Using Deep Learning to make Better Models of the Brain
ERC Consolidator Grant for Tübingen AI researcher Professor Jakob Macke
Tübingen AI researcher, Professor Jakob Macke, is aiming to use Deep Learning methods to build new neuronal networks at the intersection of neuroscience and machine learning. The project ‘DeepCoMechTome’, which is receiving close to two million euros from the European Research Council, is focused on the brain of the fruit fly Drosophila melanogaster. The fruit fly’s brain has over 100,000 nerve cells and several million connections.
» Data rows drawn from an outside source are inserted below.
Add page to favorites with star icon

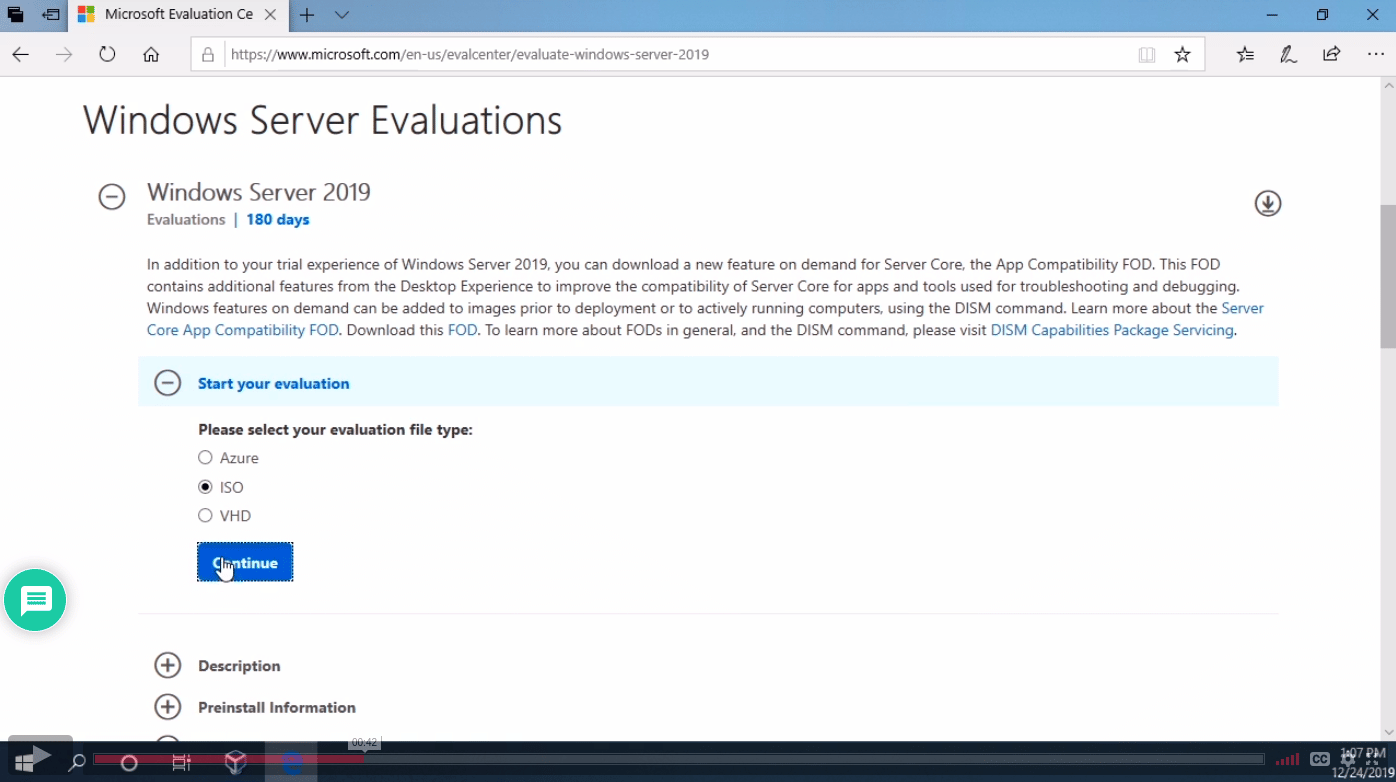[1182, 55]

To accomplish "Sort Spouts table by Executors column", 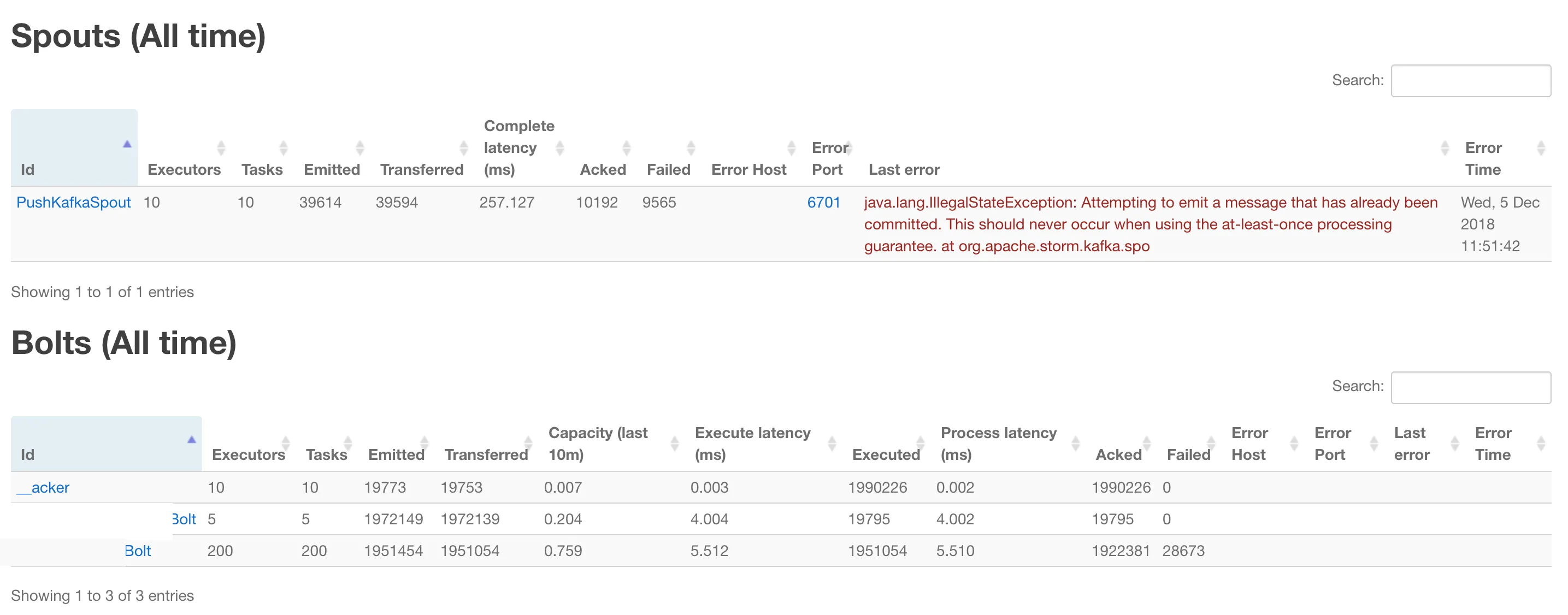I will coord(184,169).
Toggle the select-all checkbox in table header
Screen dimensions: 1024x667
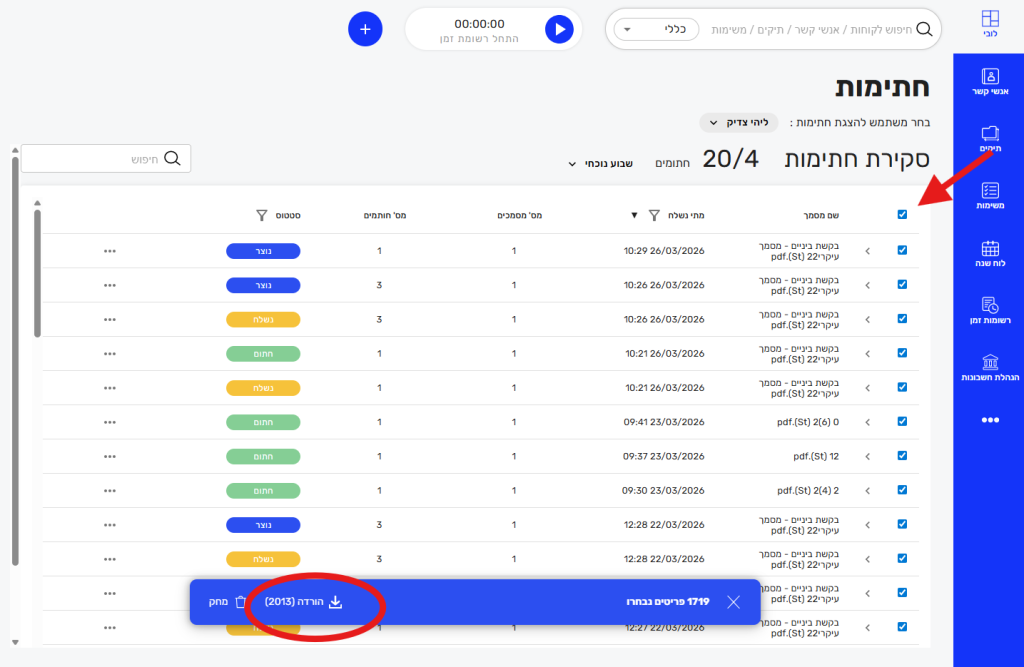[902, 214]
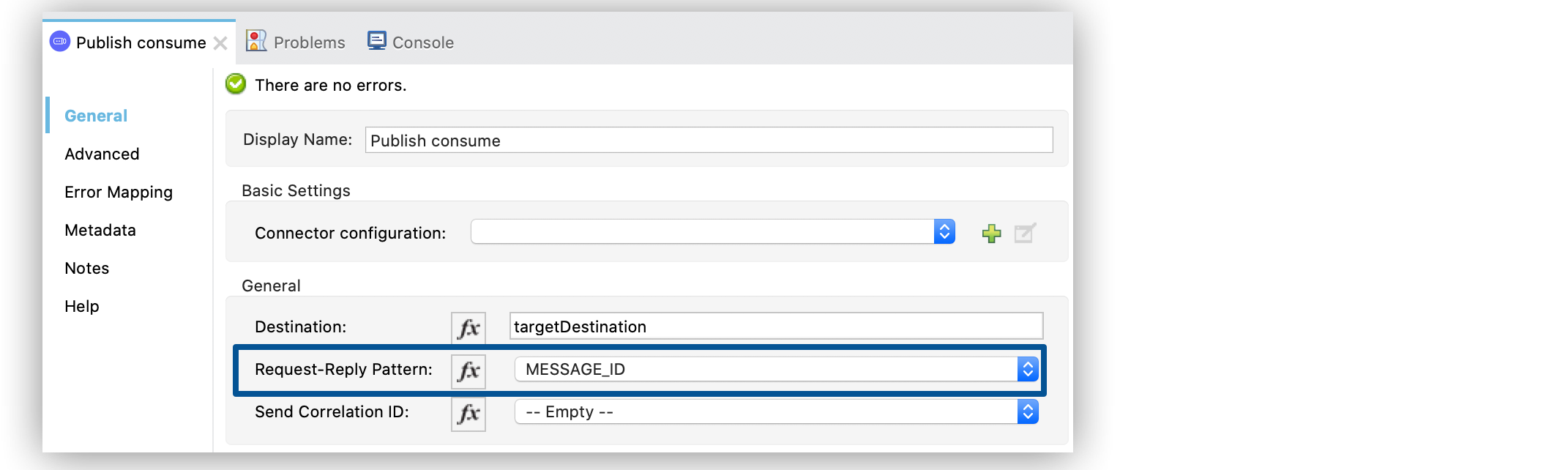Open the Advanced settings section

[102, 154]
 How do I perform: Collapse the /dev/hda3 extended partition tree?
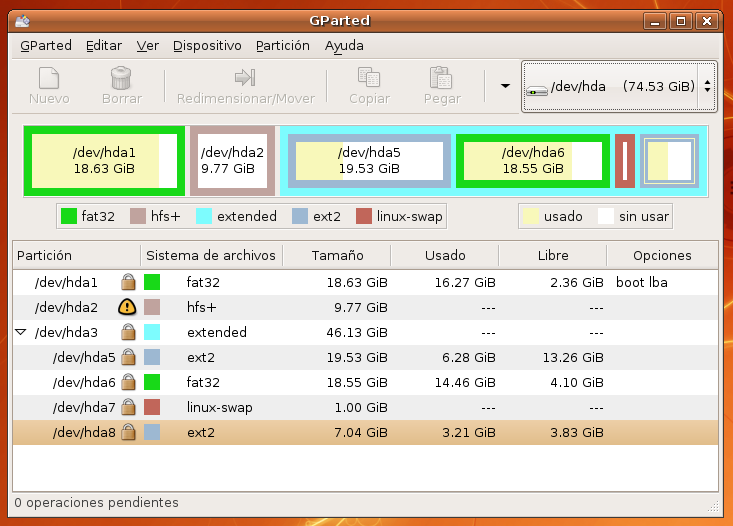(x=21, y=332)
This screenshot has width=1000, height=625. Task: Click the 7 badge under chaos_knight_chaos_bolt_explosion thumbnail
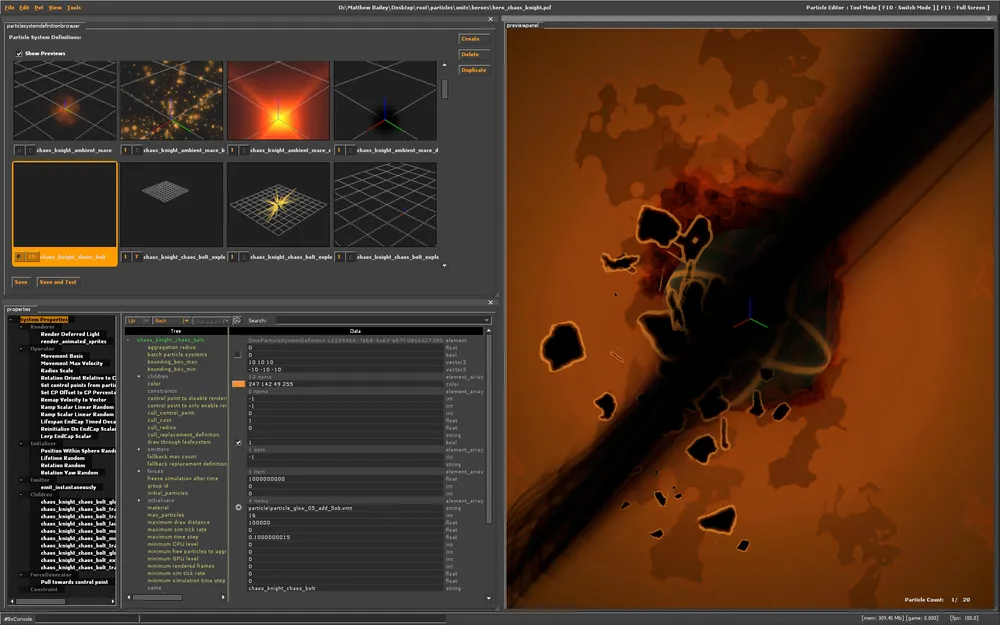point(136,257)
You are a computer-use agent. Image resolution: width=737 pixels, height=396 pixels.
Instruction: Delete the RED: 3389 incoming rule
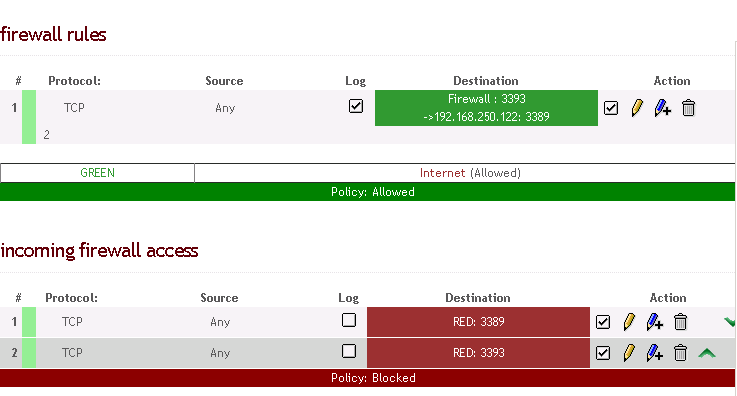point(680,322)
The brain of Drosophila, which is one of the best known model organisms in biology, is interesting to both neuroscientists and computer scientists for several reasons. “Fruit flies only have tiny brains in comparison to mammals,” explains Macke, “Nevertheless, these animals have astonishing capabilities, such as highly precise control of their flight. They can use landmarks to orient themselves and respond rapidly when predators approach.” Despite its massive capacity, the brain of Drosophila only uses nanowatts of energy, making it far more energy-efficient than any computer.
In recent decades biological research has succeeded in analyzing the brain of the fruit fly at a high level of detail. “We now have access to the brain’s circuitry, but until now we haven’t been able to build any models that can solve tasks which are as challenging as those solved by real Drosophila brains.” Meanwhile, recent advances in Deep Learning have made it possible to create artificial neuronal networks that can carry out extremely complicated calculations. However, these artificial networks have become very different in architecture and functioning to biological ones.
“We want to bring these two worlds back together,” explains the AI researcher, “Our goal now is to create artificial neuronal networks that, in composition and structure, are similar to the brain of fruit flies, but at the same time can perform similarly complex computations.” This requires innovative machine learning methods, which will be developed and applied in the project, in close cooperation with Srinivas Turaga from the Janelia Research Campus in Ashburn, Virginia, and other researchers. Such methods could also be used for neuroscientific research into animals with more complex brains, such as fish or mammals.
Dr. Jakob Macke (born 1982) has been appointed to the professorship for Machine Learning in Science at the Faculty of Mathematics and Natural Sciences at the University of Tübingen. This professorship was established in the Cluster of Excellence “Machine Learning – New Perspectives for the Sciences” as of the summer semester 2020. Macke is also a member of the Tübingen AI Center, which is funded by the federal government, and is speaker of the “Bernstein Center for Computational Neuroscience Tübingen”.